El histórico lanzamiento de la misión Artemis II marca un momento decisivo en la exploración espacial. Desde el Centro Espacial Kennedy, en Cabo Cañaveral, cuatro astronautas partieron a bordo del poderoso cohete Sistema de Lanzamiento Espacial (SLS) con el objetivo de rodear la Luna, en la primera misión tripulada hacia sus inmediaciones en más de medio siglo.
El despegue fue tan impresionante como desafiante. Con casi 4 millones de kilogramos de empuje, el SLS tardó unos segundos en liberarse de la plataforma antes de acelerar rápidamente hasta alcanzar velocidades supersónicas. En cuestión de minutos, la nave atravesó el punto crítico conocido como Max-Q, el momento de máxima presión aerodinámica, superando con éxito una de las fases más exigentes del ascenso.
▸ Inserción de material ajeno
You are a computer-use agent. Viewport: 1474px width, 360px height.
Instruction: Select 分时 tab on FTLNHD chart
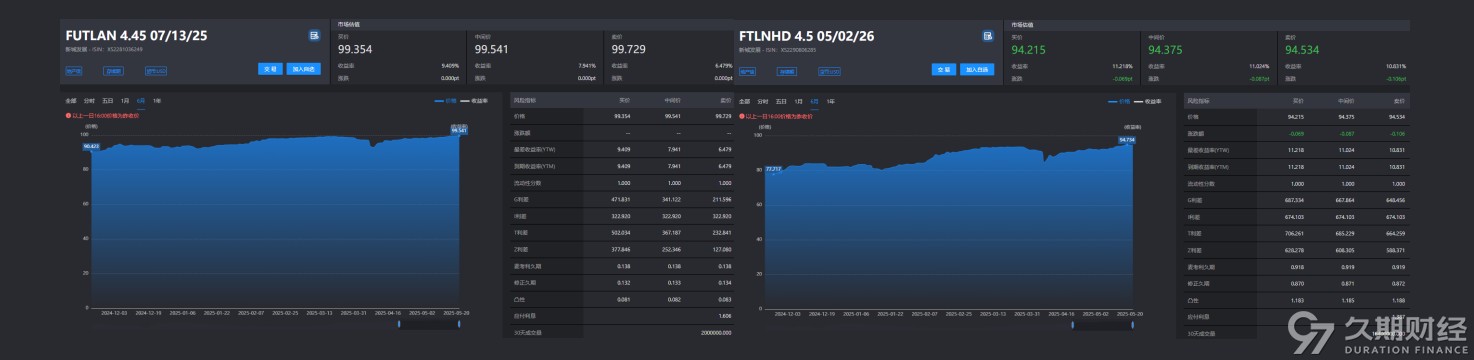(763, 101)
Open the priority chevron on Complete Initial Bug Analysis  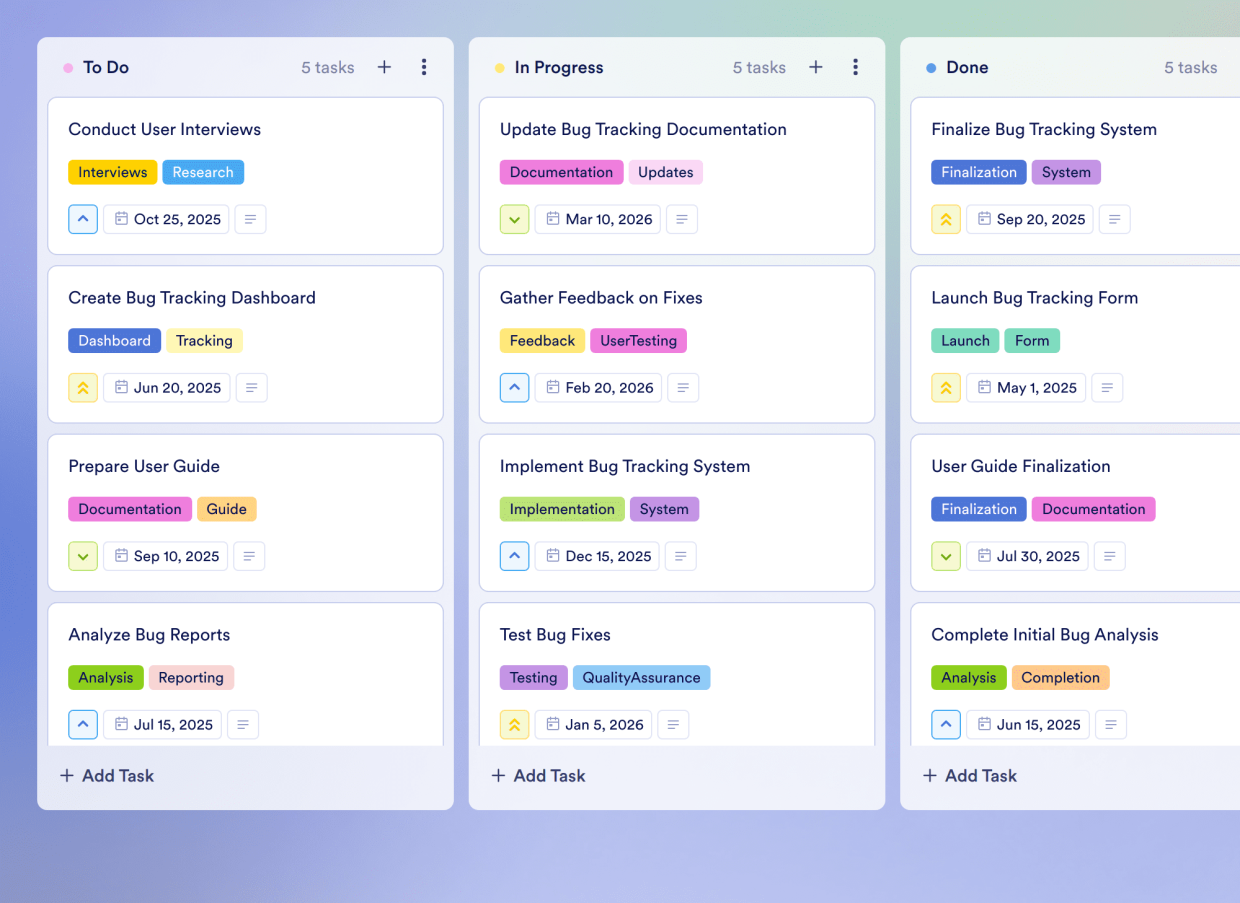pos(945,724)
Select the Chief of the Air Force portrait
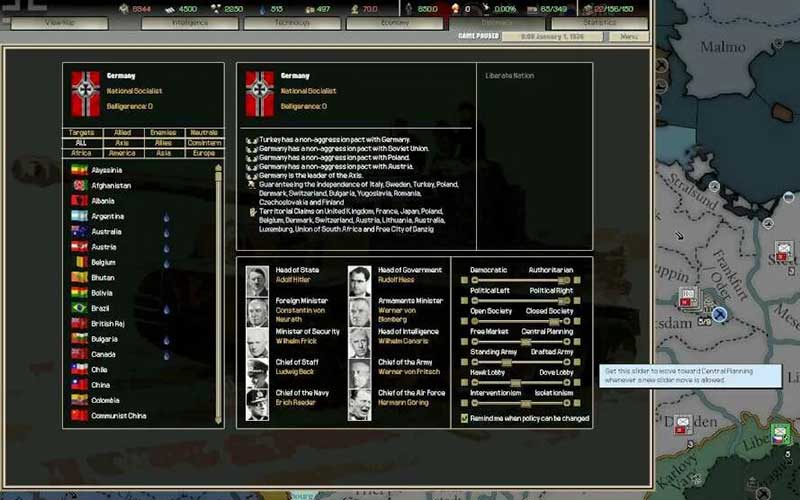Screen dimensions: 800x500 click(359, 404)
Uno de los momentos más espectaculares ocurrió cuando los propulsores de combustible sólido, fabricados por Northrop Grumman, se separaron tras consumir más de 600 mil kilogramos de propelente en apenas dos minutos. Estos gigantes, los más grandes de su tipo jamás construidos, aportaron más del 75% del empuje total durante el lanzamiento antes de caer al océano Atlántico.
A bordo viajan los astronautas Reid Wiseman, Victor Glover, Christina Koch y Jeremy Hansen, quienes representan no solo a sus países, sino a una nueva generación de exploradores. Su misión no es solo técnica, sino simbólica: retomar el camino iniciado por el programa Apolo y llevarlo más lejos que nunca.
Artemis II podría establecer un nuevo récord de distancia para vuelos tripulados, reafirmando la ambición humana de explorar el espacio profundo. Este despegue no es solo un logro tecnológico: es el comienzo de un nuevo capítulo en la historia de la humanidad.